Позже (Кинг) - страница 47

– Я его унесу, – сказала Лиз. – Прямо сейчас.

– Да, прямо сейчас. За своими вещами приедешь потом. По предварительной договоренности. Когда я буду дома, а Джейми не будет. И никак иначе.

– Ты сейчас говоришь не всерьез, – сказала Лиз, но по ее голосу было понятно, что она сама в это не верит.

– Очень даже всерьез. Я сделаю тебе одолжение и не сообщу твоему начальству о том, что нашла у тебя в кармане, но если ты снова появишься здесь – кроме того раза, когда приедешь забрать барахло, – я сообщу сразу. Даже не сомневайся.

– Ты меня выгоняешь? На самом деле?

– На самом деле. Забирай свою наркоту и вали отсюда на хрен.

Лиз расплакалась. Это было ужасно. Когда Лиз ушла, мама тоже расплакалась, и это было еще ужаснее. Я вошел в кухню и обнял маму.

– Ты все слышал? – спросила она и тут же ответила за меня: – Наверняка слышал. Не буду врать тебе, Джейми. И смягчать правду тоже не буду. Это были наркотики, крупная партия, и ты никому об этом не скажешь, ты понял?

– Это правда был кокаин? – Я тоже плакал, но понял, что плачу, только услышав свой собственный хриплый голос.

– Да. И раз уж ты все равно многое знаешь, то скажу тебе честно: в юности я сама пробовала кокаин, пару раз. Я попробовала порошок из пакета, который нашла в кармане у Лиз, и у меня онемел язык. Это точно был кокс.

– Но теперь его нет. Она его унесла.

Все хорошие мамы знают, чего боятся их дети. Кто-то, может быть, скажет, что это наивное романтическое измышление, но я считаю, что это самый что ни есть прозаический факт.

– Да, унесла. И у нас все хорошо. День начался не слишком удачно, но теперь все позади. Подводим черту и идем дальше.

– Да, хорошо. Но… вы с Лиз и вправду уже не друзья?

Мама вытерла слезы кухонным полотенцем.

– Мы с ней давно не друзья, просто я этого не понимала. Ладно, тебе пора собираться в школу.

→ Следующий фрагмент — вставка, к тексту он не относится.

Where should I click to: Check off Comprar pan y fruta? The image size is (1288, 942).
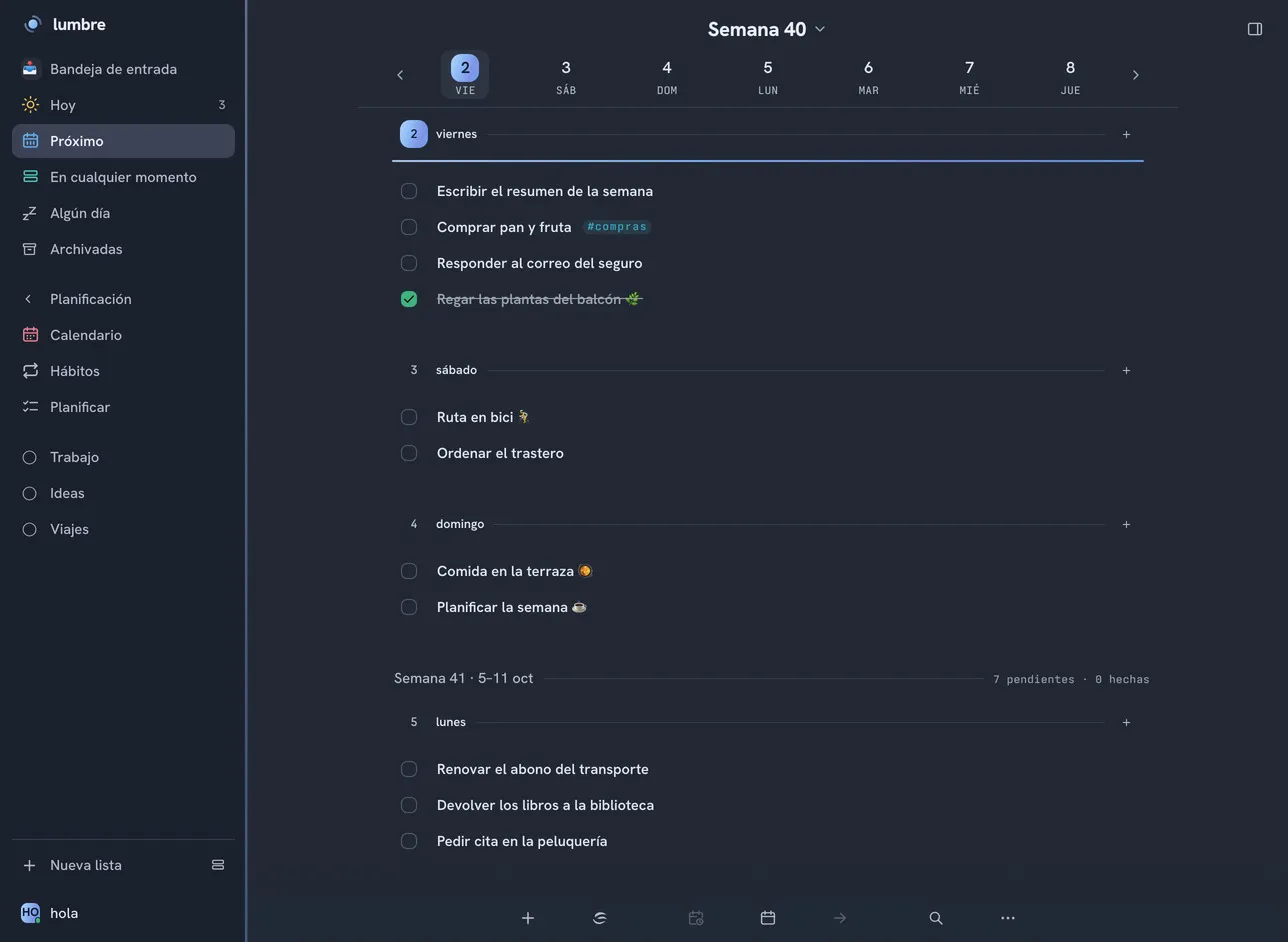[409, 227]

Тем вечером, когда я делал уроки, я услышал какое-то буль-буль-буль, доносившееся из кухни, и почуял запах вина. Запах был сильнее обычного и даже сильнее, чем в те вечера, когда мама с Лиз уговаривали по три-четыре бутылки. Я вышел на кухню, чтобы посмотреть, не разбила ли мама бутылку или бокал (хотя не слышал звона бьющегося стекла), и увидел, что мама стоит у раковины с бутылкой красного в одной руке и бутылкой белого в другой. Она выливала вино прямо в раковину.

– Зачем ты его выливаешь? Оно испортилось?

– В каком-то смысле испортилось, – сказала мама. – Начало портиться месяцев восемь назад. Пора прекращать.

Позже я узнал, что после разрыва с Лиз мама какое-то время посещала собрания клуба анонимных алкоголиков, но потом решила, что ей это не нужно. («Зачем мне выслушивать, как старичье бьет себя пяткой в грудь и сокрушается о лишней рюмке, выпитой тридцать лет назад», – сказала она.) И по-моему, она иногда выпивала, потому что я вроде бы пару раз чувствовал, как от нее пахнет вином, когда она целовала меня перед сном. Может быть, после ужина с кем-то из клиентов. Если она хранила спиртное дома, я не знал, где она его прячет (не то чтобы я как-то особо упорно искал). Но с тех пор, как мама рассталась с Лиз, я больше ни разу не видел ее пьяной или страдающей от похмелья. Для меня этого было вполне достаточно.